• **List of tasks**
(1) Name every blog post title listed in the China travel blog below.
(2) Please continue the China travel blog below from its last sentence, in the same first-person voice.

• **Text extract**
Tuesday, June 29, 2010
"If You Ever Get Close To A Human...."
Saturday, June 26, 2010
Mistakes Were Made
Tuesday, June 22, 2010
The Beautiful People
Tuesday, June 15, 2010
The Good Times Are Killing Me
Monday, June 14, 2010
Hot-Pot
Tuesday, June 8, 2010
Hang On Saint Christopher
China is a blur. I don't know whether I've been here 3 days or 10. I see flashes of activity that I have difficulty connecting in my memory. Two blond girls, one American and one Dutch, with whom I shared two, separate, intimate conversations on a rooftop bar while surrounded by revelry seem relevant (although the details of the
conversations bleed together), as does a movie discussion with an American who has taken on the extra challenge of living outdoors during most of his travels. There seems to be an image of a Chinese Michael Jackson impersonator singing in an unbearably loud, but deliciously weird club while the Dutch girl sat across from me awkwardly. I know for sure there was a serendipitous meeting of Spaniards along with a Canadian Of Chinese Heritage and some wandering the streets of a metropolis together, each unsure where we were, each asking strangers to look at our maps and repeatedly getting conflicting advice in the form of directional pointing. I tend to doubt my recollection of the Canadian sobbing in our shared-for-price-not-romance two-bed hotel room after I advised her (since she asked), at 1am after a few drinks, to end her two-year, long-distance relationship with a Frenchman - who in spite of her desperate pleading has stated that he doesn't want to marry her - knowing as she did, with painful clarity, that this advice was obvious and she should have done it already but now, at age 37, she was terrified of being alone. I am almost certain that the one of the lesbians, the one who spoke Mandarin, and the same one who beat the Spaniards and I at Texas Hold 'Em, declared that she had a crush on me when Regina Spektor, The Shins, and Joni Mitchel came up consecutively on a playlist I had made. I am painfully sure that I vomited in my bed that same night, managing at least to lean out and deposit my half-processed soup and hideous Chinese liquor on the floor rather than the sheets, although I have no recollection of the act. A man named Ray may have sang a rock song in Chinese in front of a glowing fireplace in a town called Shangri-La. I know I have climbed mountains (or perhaps hills) with my head throbbing from the elevation. I have helped to turn the largest prayer wheel I have ever seen. I have exited a bus in fog and rain, stepping into a muddy mountain highway, 4 hours from anywhere, because the driver was uncertain if he could both get the bus moving and keep its four wheels in contact with the precarious ledge while it was loaded with passengers. All these things most likely happened, but I can't help feeling there is a strange momentum at play here that has packed this short time with moments which I can barely accept as reality, much less make into any coherent sense. But I love it all. I know that much.

• **Data segment**
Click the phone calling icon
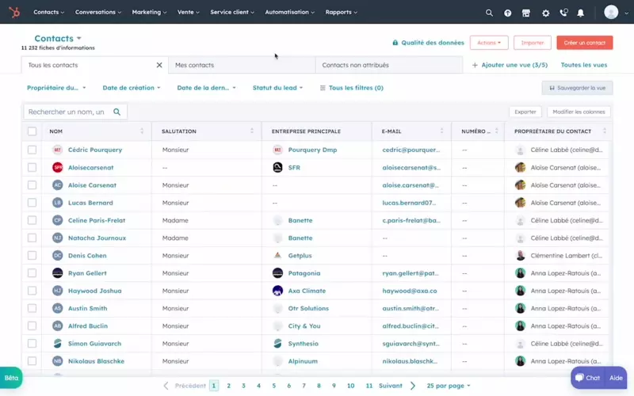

• **Task answers**
(1)
"If You Ever Get Close To A Human...."
Mistakes Were Made
The Beautiful People
The Good Times Are Killing Me
Hot-Pot
Hang On Saint Christopher

(2)
Wednesday, June 2, 2010
Off The Grid, Again
Today I'm in Dali; another medium sized city, part smoggy industrial
center, part rural farmland, part recently manufactured tourist
attraction. The city is split into "Old" and "New" sections; the
"New" being the standard ugly offices and manufacturing centers; the
"Old" being guesthouses, handicraft shops, and elaborate gates, all
built in the traditional Chinese style sometime within the last couple
of years. The impression the "Old Dali" gives is one of manufactured
charm, which is not to say it's unpleasant. The city surrounded by
rolling hills and sits on the edge of a massive lake, which my Spanish
and Canadian companions (with whom I have remained loosely affiliated
since our meeting on the bus to Kunming) and I spent the day observing
from the seats of rented bicycles.
When we returned to town "Gabriel" and I went for a bite to eat at a
local restaurant. While we were going through the familiar but
nonetheless arduous ritual of placing our order with gestures, we
heard Mandarin being spoken and turned around to find a couple of
white girls, one of whom was, against all odds, fluent in Mandarin.
We immediately asked her for a little help, which she gave happily,
and invited them to join us for lunch. While we ate, we received a
peculiar travel suggestion, which as Mr. Vonnegut tells us, is a
dancing lesson from god. The girls (Americans who I am all but
certain are a lesbian couple) were going off the beaten track, taking
local buses then renting a van to get to the spectacular geography of
Southwest China, planning to seek shelter in some small villages and
do some trekking in places that do not appear on my Lonely Planet map.
They said we were welcome to join them and share costs. I asked them
if they were serious. They said that they were. I told them that if
they were serious, I was in. We're leaving tomorrow. Gabriel has to
ask his traveling companion, "Emilio" and get back to us. I'll be off
the grid for a week at least.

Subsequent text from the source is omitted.